The island is heavily exposed to tropical cyclones which bring torrential rains and destructive floods, such as the ones in early 2000 which left thousands homeless.

The Malagasy are thought to be descendents of Africans and Indonesians who settled the island more than 2,000 years ago. Malagasy pay a lot of attention to their dead and spend much effort on ancestral tombs, which are opened from time to time so the remains can be carried in procession, before being rewrapped in fresh shrouds.

After sometimes harsh French colonial rule, Madagascar gained independence in 1960. The military seized power in the early 1970s with the aim of achieving a socialist paradise, which however did not materialise.

The economy went into decline and by 1982 the authorities were forced to adopt a structural adjustment programme imposed by the International Monetary Fund.

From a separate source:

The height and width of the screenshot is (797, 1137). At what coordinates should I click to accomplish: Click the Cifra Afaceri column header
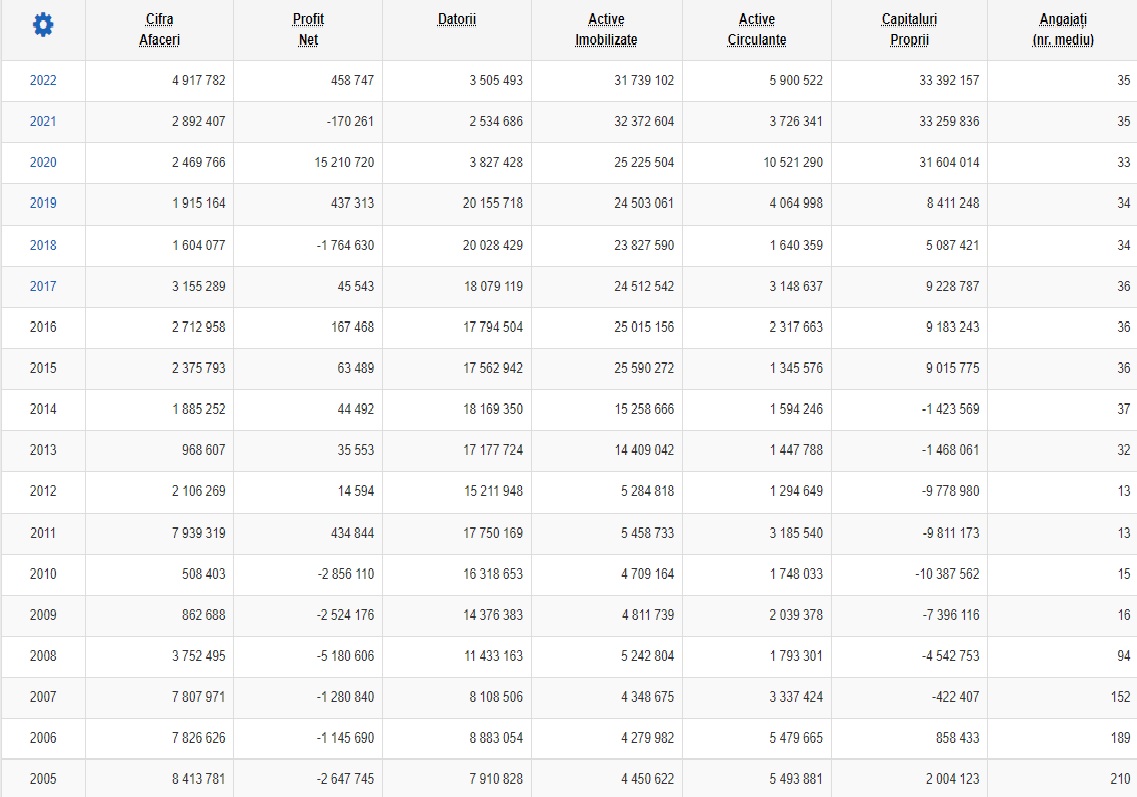pos(159,30)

Madagascar has maintained strong ties with France and developed economic and cultural links with francophone west Africa.


Population: 15 million
Capital: Antananarivo
Major languages: Malagasy (official), French
Major religions: Indigenous beliefs, Christianity
Life expectancy: 52 years (men), 57 years (women)
Monetary unit: 1 Malagasy franc (FMG) = 100 centimes
Main exports: Coffee, seafood, cloves, vanilla, petroleum products, chromium, fabrics
Average annual income: US $780
Internet domain: .mg
International dialling code: +261


President: Didier Ratsiraka

[President: Didier Ratsiraka]
President Ratsiraka

Ratsiraka wielded absolute power for 17 years until he was voted out of office in 1993, only to be re-elected three years later.

He was named president in 1975 shortly after the introduction of a socialist constitution which limited political activity. Under pressure from anti-government demonstrations and strikes, Ratsiraka agreed in 1991 to democratic reforms.

A new, multiparty constitution was approved in 1992, and in 1993 Ratsiraka lost in elections to Albert Zafy, who was later impeached. Ratsiraka was re-elected in 1996 and in 1998 a new constitution increased the powers of the president.


The 1990 law on press freedom was followed by a boom in privately-owned FM radio stations and more critical political reporting by the print media.

Although nationwide radio and TV broadcasting remains the monopoly of the state, there were no fewer than 80 FM radio stations operating across the country in 1999. There has been a similar trend in TV stations.

Although state control is strongly felt in the state-owned radio and TV, press freedom is a reality for the privately-owned media.